Exercise description —
Print the rows below word for word, from the first row down to and including the row that contains "pos(775,32)". Leave the pictures out.
>>>
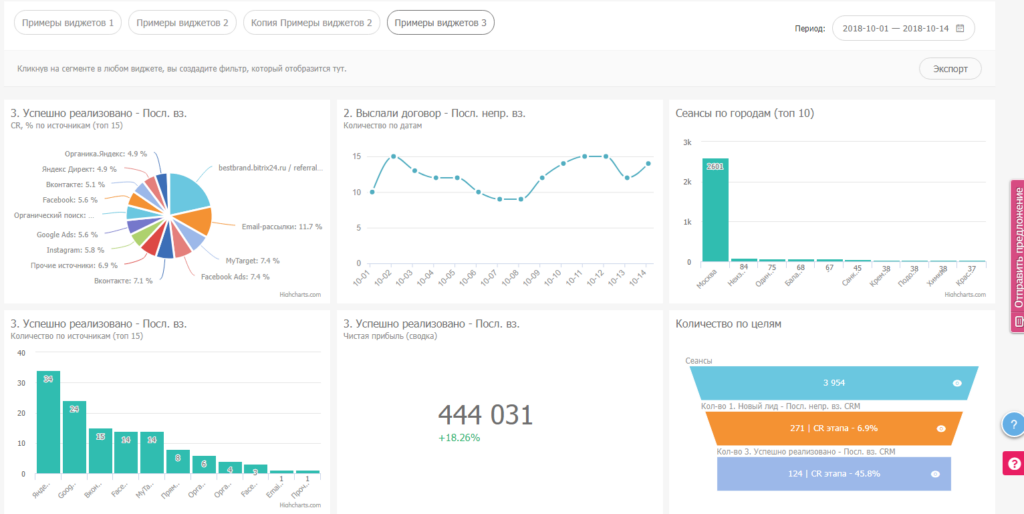Select the Копия Примеры виджетов 2 tab
This screenshot has height=514, width=1024.
(312, 22)
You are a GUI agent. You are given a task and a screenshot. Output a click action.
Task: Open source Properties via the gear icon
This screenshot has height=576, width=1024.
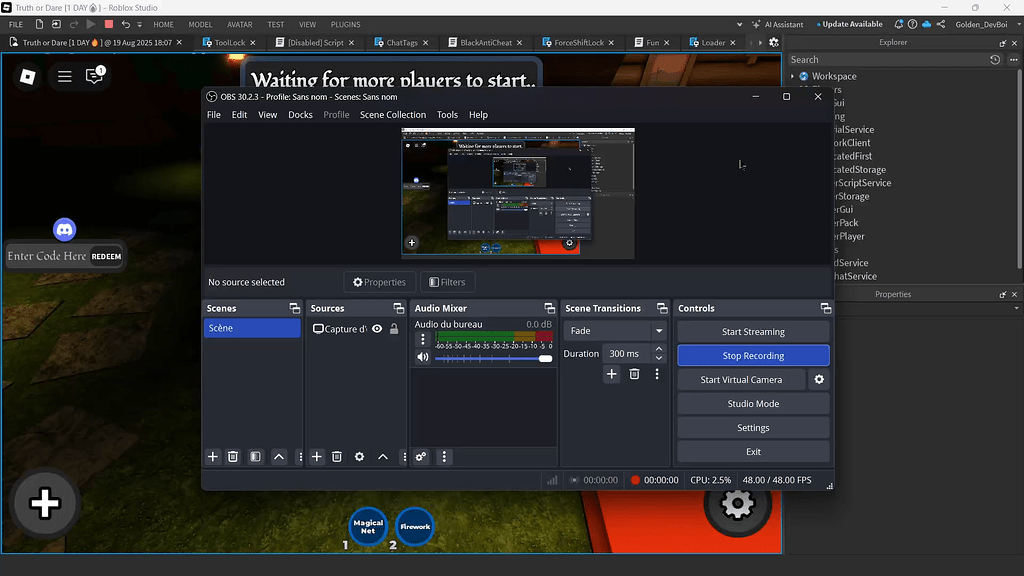[x=359, y=457]
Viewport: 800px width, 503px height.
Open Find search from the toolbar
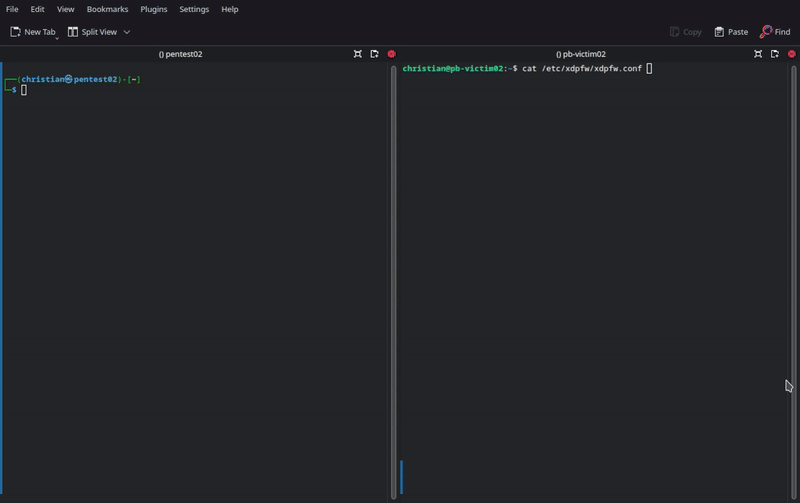pos(775,32)

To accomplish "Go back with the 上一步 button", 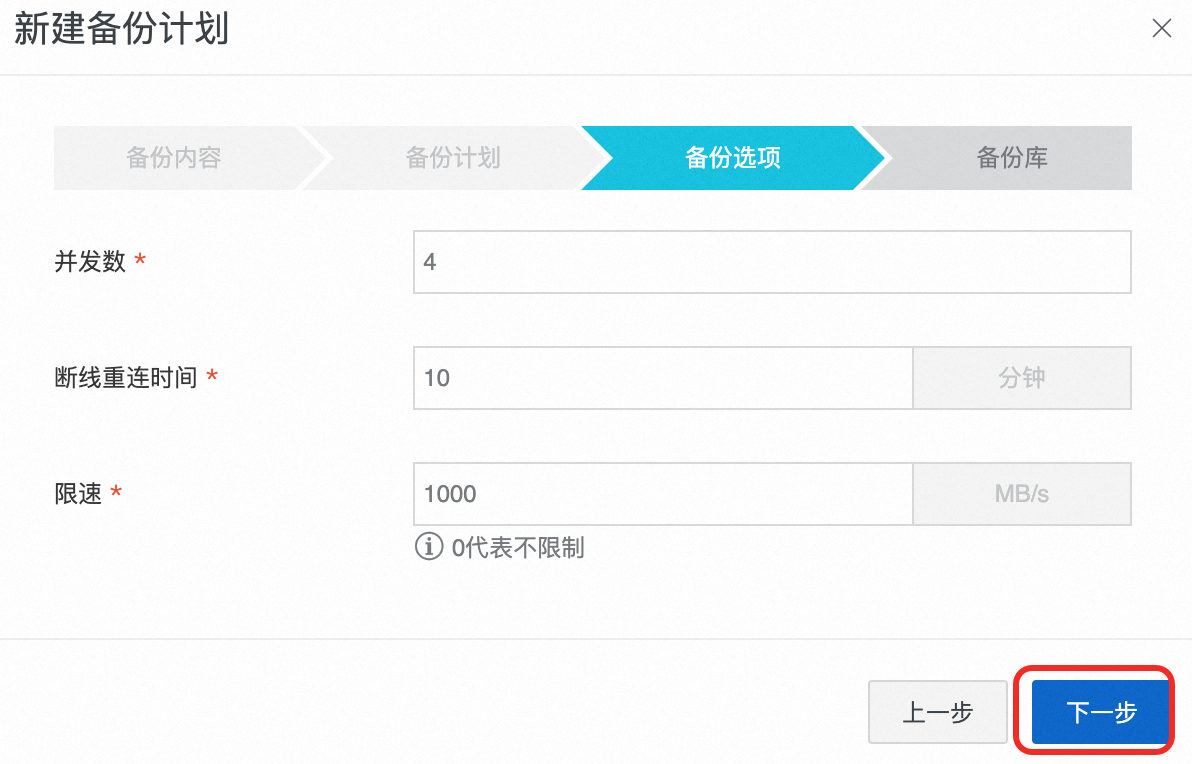I will click(937, 712).
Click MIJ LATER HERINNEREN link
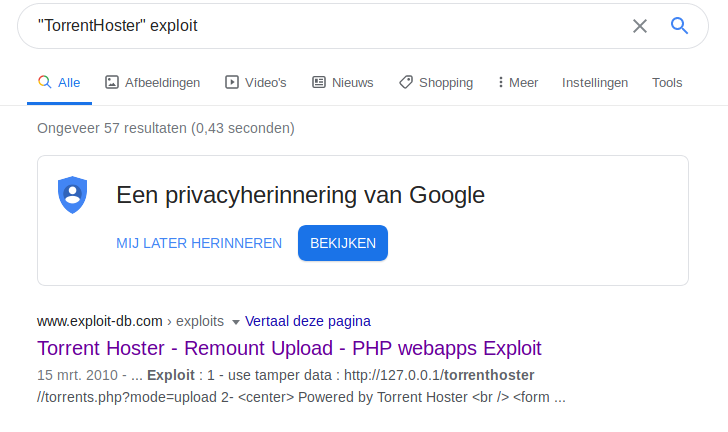Viewport: 728px width, 432px height. click(x=199, y=243)
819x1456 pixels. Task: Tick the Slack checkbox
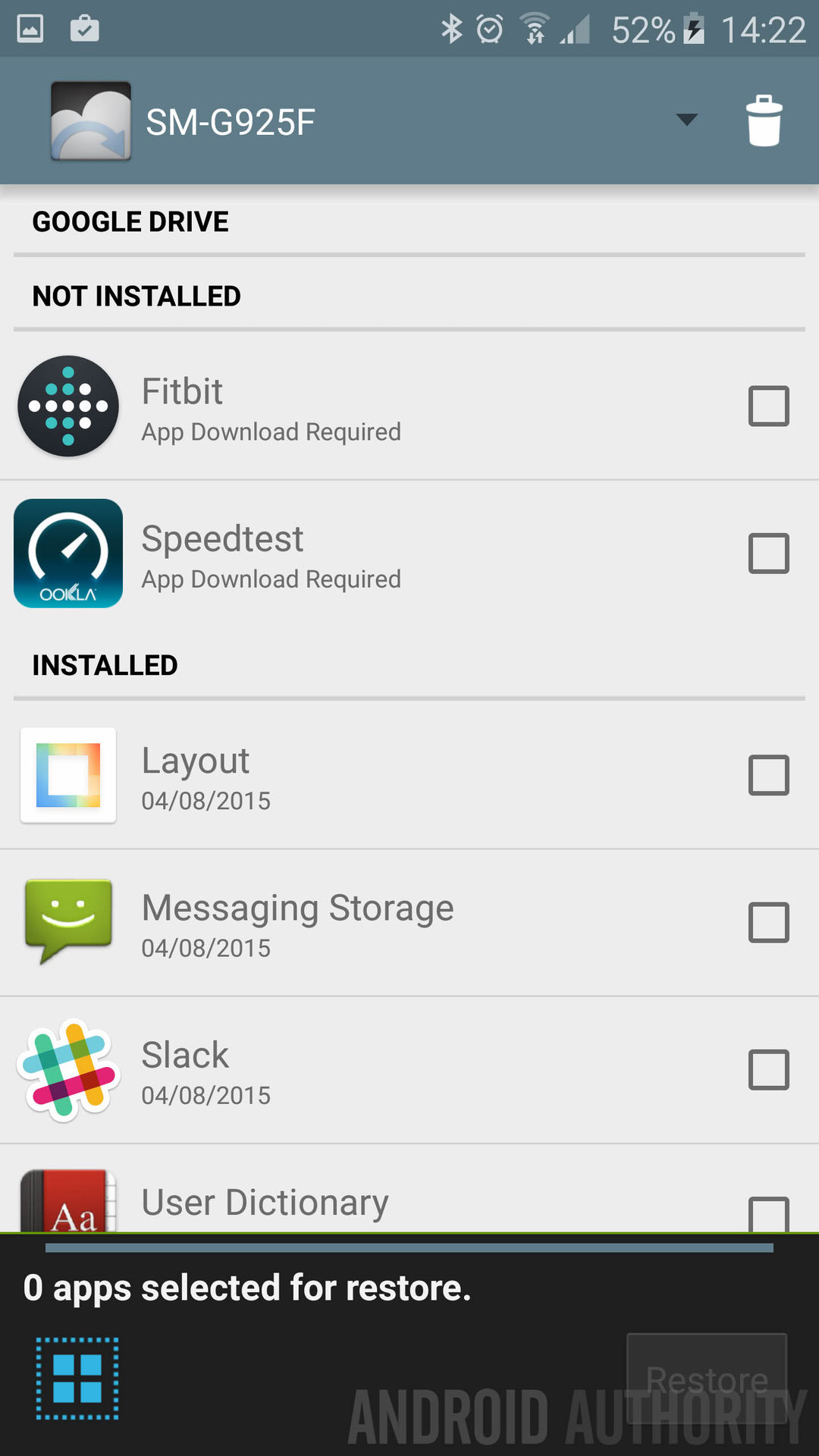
<<<
Exercise answer —
Select the Копия Примеры виджетов 2 tab
This screenshot has height=514, width=1024.
(312, 22)
You are a GUI agent. You are given a task and a screenshot. Output a click action.
Task: Open source Properties via the gear icon
This screenshot has height=576, width=1024.
[x=359, y=457]
Viewport: 800px width, 503px height.
Open Find search from the toolbar
pos(775,32)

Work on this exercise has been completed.